REQUIRED WORK ▸ Please reproduce every line of this listing verbatim.

Entries taken from a collection:
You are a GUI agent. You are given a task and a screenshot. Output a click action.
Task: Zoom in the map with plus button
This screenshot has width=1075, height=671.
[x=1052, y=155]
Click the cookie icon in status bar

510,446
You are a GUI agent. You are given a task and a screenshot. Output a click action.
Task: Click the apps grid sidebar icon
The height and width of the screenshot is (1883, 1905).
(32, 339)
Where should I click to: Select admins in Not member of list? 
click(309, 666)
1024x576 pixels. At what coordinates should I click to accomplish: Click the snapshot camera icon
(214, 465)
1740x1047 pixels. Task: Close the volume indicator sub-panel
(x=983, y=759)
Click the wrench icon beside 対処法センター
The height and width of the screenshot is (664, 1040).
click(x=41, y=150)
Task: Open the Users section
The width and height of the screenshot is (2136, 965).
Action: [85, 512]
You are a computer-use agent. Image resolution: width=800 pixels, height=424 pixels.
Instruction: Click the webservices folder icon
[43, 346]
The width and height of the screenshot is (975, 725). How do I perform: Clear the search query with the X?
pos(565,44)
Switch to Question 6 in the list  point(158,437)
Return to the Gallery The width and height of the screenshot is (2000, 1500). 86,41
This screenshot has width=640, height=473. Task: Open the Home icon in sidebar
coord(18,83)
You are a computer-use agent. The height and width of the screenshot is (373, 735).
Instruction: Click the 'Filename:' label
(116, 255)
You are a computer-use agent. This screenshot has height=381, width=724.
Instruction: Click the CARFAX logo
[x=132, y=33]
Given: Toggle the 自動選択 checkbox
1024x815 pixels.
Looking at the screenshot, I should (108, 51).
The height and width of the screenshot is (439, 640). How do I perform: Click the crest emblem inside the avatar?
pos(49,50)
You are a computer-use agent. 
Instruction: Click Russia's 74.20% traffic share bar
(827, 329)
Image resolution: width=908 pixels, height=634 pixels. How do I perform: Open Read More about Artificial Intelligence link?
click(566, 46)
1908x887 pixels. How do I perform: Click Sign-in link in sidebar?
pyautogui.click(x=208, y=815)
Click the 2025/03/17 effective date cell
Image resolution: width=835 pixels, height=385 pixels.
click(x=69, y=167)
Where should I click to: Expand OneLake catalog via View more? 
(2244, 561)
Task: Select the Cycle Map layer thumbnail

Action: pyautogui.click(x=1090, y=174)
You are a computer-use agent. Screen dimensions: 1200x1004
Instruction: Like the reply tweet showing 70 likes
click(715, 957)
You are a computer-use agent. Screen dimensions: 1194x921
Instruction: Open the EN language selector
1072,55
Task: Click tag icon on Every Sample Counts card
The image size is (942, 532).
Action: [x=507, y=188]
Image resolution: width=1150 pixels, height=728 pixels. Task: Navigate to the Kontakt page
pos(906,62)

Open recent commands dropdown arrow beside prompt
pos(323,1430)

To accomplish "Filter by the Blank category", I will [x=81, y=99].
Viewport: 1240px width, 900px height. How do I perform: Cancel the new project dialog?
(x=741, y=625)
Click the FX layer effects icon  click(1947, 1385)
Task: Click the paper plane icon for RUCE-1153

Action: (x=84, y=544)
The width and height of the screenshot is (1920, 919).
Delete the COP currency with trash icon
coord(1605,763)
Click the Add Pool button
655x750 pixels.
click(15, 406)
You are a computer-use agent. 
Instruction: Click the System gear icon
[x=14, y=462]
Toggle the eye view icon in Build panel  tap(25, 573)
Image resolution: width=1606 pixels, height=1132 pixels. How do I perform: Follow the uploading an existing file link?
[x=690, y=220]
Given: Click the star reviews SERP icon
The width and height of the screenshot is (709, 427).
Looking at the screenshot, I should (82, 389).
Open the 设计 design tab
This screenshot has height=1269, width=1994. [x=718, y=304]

COMPLETE ANSWER ▸
You are a GUI agent. You are given a task and a screenshot. Output a click action.
Task: Zoom in the map with plus button
This screenshot has width=1075, height=671.
[x=1052, y=155]
Click the cookie icon in status bar

510,446
You are a GUI agent. You are given a task and a screenshot. Output a click action.
Task: Click the apps grid sidebar icon
The height and width of the screenshot is (1883, 1905).
(32, 339)
Where should I click to: Select admins in Not member of list? 
click(309, 666)
1024x576 pixels. At what coordinates should I click to accomplish: Click the snapshot camera icon
(214, 465)
1740x1047 pixels. Task: Close the volume indicator sub-panel
(x=983, y=759)
Click the wrench icon beside 対処法センター
The height and width of the screenshot is (664, 1040).
click(x=41, y=150)
Task: Open the Users section
The width and height of the screenshot is (2136, 965).
Action: [85, 512]
You are a computer-use agent. Image resolution: width=800 pixels, height=424 pixels.
Instruction: Click the webservices folder icon
[43, 346]
The width and height of the screenshot is (975, 725). How do I perform: Clear the search query with the X?
pos(565,44)
Switch to Question 6 in the list  point(158,437)
Return to the Gallery The width and height of the screenshot is (2000, 1500). 86,41
This screenshot has width=640, height=473. Task: Open the Home icon in sidebar
coord(18,83)
You are a computer-use agent. The height and width of the screenshot is (373, 735).
Instruction: Click the 'Filename:' label
(116, 255)
You are a computer-use agent. This screenshot has height=381, width=724.
Instruction: Click the CARFAX logo
[x=132, y=33]
Given: Toggle the 自動選択 checkbox
1024x815 pixels.
Looking at the screenshot, I should (108, 51).
The height and width of the screenshot is (439, 640). How do I perform: Click the crest emblem inside the avatar?
pos(49,50)
You are a computer-use agent. 
Instruction: Click Russia's 74.20% traffic share bar
(827, 329)
Image resolution: width=908 pixels, height=634 pixels. How do I perform: Open Read More about Artificial Intelligence link?
click(566, 46)
1908x887 pixels. How do I perform: Click Sign-in link in sidebar?
pyautogui.click(x=208, y=815)
Click the 2025/03/17 effective date cell
Image resolution: width=835 pixels, height=385 pixels.
click(x=69, y=167)
Where should I click to: Expand OneLake catalog via View more? 
(2244, 561)
Task: Select the Cycle Map layer thumbnail

Action: pyautogui.click(x=1090, y=174)
You are a computer-use agent. Screen dimensions: 1200x1004
Instruction: Like the reply tweet showing 70 likes
click(715, 957)
You are a computer-use agent. Screen dimensions: 1194x921
Instruction: Open the EN language selector
1072,55
Task: Click tag icon on Every Sample Counts card
The image size is (942, 532).
Action: [x=507, y=188]
Image resolution: width=1150 pixels, height=728 pixels. Task: Navigate to the Kontakt page
pos(906,62)

Open recent commands dropdown arrow beside prompt
pos(323,1430)

To accomplish "Filter by the Blank category", I will [x=81, y=99].
Viewport: 1240px width, 900px height. How do I perform: Cancel the new project dialog?
(x=741, y=625)
Click the FX layer effects icon  click(1947, 1385)
Task: Click the paper plane icon for RUCE-1153

Action: (x=84, y=544)
The width and height of the screenshot is (1920, 919).
Delete the COP currency with trash icon
coord(1605,763)
Click the Add Pool button
655x750 pixels.
click(15, 406)
You are a computer-use agent. 
Instruction: Click the System gear icon
[x=14, y=462]
Toggle the eye view icon in Build panel  tap(25, 573)
Image resolution: width=1606 pixels, height=1132 pixels. How do I perform: Follow the uploading an existing file link?
[x=690, y=220]
Given: Click the star reviews SERP icon
The width and height of the screenshot is (709, 427).
Looking at the screenshot, I should (82, 389).
Open the 设计 design tab
This screenshot has height=1269, width=1994. [x=718, y=304]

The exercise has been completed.